[ENTRIES SUPPLIED]
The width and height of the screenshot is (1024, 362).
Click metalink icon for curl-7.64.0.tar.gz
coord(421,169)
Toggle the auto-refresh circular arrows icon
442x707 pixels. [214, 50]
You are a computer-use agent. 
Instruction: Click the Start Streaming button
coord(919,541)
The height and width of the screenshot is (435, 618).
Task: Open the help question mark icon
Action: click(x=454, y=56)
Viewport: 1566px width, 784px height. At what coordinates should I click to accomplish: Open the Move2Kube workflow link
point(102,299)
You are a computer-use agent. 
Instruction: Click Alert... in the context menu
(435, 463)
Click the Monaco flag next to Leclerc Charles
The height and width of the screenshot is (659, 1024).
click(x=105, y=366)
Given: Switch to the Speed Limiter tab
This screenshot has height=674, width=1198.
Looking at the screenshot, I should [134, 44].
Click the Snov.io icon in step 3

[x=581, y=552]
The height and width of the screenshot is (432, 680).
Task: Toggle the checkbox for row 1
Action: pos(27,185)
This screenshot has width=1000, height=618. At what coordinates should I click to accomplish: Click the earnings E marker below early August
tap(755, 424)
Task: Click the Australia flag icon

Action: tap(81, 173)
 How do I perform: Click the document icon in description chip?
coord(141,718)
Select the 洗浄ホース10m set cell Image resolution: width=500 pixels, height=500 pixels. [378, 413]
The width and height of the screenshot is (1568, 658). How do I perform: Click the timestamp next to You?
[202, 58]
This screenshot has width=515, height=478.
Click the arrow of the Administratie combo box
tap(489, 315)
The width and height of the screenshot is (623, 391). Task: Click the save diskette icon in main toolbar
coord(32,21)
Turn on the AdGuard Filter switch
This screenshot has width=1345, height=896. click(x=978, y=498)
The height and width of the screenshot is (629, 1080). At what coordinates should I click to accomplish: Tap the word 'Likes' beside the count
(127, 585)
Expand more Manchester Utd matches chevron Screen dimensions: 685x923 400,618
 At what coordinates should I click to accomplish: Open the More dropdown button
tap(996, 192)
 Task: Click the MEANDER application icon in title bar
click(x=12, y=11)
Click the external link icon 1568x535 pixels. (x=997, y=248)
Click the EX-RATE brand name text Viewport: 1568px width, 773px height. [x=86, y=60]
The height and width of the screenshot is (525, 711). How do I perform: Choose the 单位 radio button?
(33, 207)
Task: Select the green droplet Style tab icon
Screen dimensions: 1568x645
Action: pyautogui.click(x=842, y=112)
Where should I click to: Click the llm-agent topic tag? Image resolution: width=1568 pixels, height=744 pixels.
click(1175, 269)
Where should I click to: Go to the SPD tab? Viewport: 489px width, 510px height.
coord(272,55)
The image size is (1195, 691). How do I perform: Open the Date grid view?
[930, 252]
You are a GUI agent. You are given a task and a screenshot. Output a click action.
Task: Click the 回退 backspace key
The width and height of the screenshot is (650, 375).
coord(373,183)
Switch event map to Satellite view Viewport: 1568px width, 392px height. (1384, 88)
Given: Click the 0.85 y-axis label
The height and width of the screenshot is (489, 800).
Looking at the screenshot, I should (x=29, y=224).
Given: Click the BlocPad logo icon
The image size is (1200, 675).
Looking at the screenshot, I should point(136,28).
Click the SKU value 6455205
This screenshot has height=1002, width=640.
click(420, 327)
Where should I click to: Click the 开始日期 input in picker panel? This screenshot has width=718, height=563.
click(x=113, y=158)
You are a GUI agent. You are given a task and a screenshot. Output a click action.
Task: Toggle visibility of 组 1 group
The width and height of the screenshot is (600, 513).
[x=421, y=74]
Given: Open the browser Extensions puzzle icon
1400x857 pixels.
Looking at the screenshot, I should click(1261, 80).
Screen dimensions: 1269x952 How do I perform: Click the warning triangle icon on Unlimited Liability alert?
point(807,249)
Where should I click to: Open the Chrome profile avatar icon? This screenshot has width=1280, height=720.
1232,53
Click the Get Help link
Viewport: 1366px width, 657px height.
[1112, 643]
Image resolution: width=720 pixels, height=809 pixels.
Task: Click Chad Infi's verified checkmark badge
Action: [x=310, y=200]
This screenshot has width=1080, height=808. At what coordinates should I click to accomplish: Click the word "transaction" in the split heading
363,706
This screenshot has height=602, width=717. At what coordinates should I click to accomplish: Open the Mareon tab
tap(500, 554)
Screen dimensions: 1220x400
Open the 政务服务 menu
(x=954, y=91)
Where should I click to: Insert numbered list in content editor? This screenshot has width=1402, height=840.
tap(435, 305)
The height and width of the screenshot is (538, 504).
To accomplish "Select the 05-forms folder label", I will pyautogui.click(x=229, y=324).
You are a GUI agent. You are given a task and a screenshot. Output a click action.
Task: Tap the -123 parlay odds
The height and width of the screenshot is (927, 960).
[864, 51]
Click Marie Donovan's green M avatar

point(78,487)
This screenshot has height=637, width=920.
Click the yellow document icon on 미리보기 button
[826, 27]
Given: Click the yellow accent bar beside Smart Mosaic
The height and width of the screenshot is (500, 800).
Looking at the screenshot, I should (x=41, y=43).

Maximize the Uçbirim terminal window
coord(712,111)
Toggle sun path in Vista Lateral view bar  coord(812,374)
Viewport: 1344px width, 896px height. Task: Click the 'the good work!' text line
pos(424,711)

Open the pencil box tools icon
[/ENTRIES SUPPLIED]
→ WHAT THE EXERCISE ASKS: Exactly how many lines in the material above mention the word "label"? Give the number and nothing besides.

→ ANSWER BOX: 2